Breach Analysis and Root Causes
Analysis of 2025's most significant API-related breaches reveals that 65% involved broken authentication (OWASP classification) or authentication flaws (Wallarm classification). The second most common root cause was API credential leaks and stolen tokens, which together with authentication failures represent the overwhelming majority of successful attacks. Notable incidents include the 700 Credit breach affecting 5.6 million victims through insufficient least-privilege controls in third-party API access, and the Qantas breach exposing customer data through API misconfigurations. These breaches share a common characteristic: they weren't sophisticated attacks but rather scalable exploits of fundamental security gaps. The report emphasizes that 97% of API vulnerabilities can be exploited with single requests, making detection after the fact largely irrelevant and highlighting the critical need for real-time, inline protection mechanisms.

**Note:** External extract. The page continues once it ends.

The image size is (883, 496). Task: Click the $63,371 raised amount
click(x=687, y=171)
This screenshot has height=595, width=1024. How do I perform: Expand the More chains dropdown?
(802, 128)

AI and API Security Convergence
The webinar establishes a fundamental principle: AI risk is API risk. AI applications, agents, and tools operate over APIs, making API security the foundation of AI security. The emergence of Model Context Protocol (MCP) servers exemplifies this convergence—each AI agent deployment can introduce dozens of new API endpoints, dramatically expanding the attack surface. This creates a dual challenge: organizations must secure both the APIs themselves and the AI behaviors that interact with them. The report identifies behavior-based attacks as an emerging threat vector, where attackers exploit business logic rather than technical vulnerabilities. This shift means that traditional perimeter defenses and signature-based detection become less effective, requiring organizations to implement behavioral enforcement and anomaly detection capabilities that can identify abuse patterns in real-time.
Strategic Recommendations for 2026
The report's key takeaway centers on behavior as the new risk boundary. Organizations must shift from purely signature-based and vulnerability-focused security to behavioral enforcement that can detect and prevent logic-based abuse. This requires comprehensive API discovery to understand what exists in the environment, real-time inline protection to block attacks as they occur, security testing integrated into development workflows, and governance frameworks to enforce consistent policies across API and AI deployments. The presenters emphasize that companies with robust API security strategies will pivot more successfully into AI transformation, while those lacking API visibility and control will struggle. The recommendation is for security practitioners to engage early with business initiatives, particularly around AI adoption, to ensure security considerations are embedded from the start rather than retrofitted after deployment.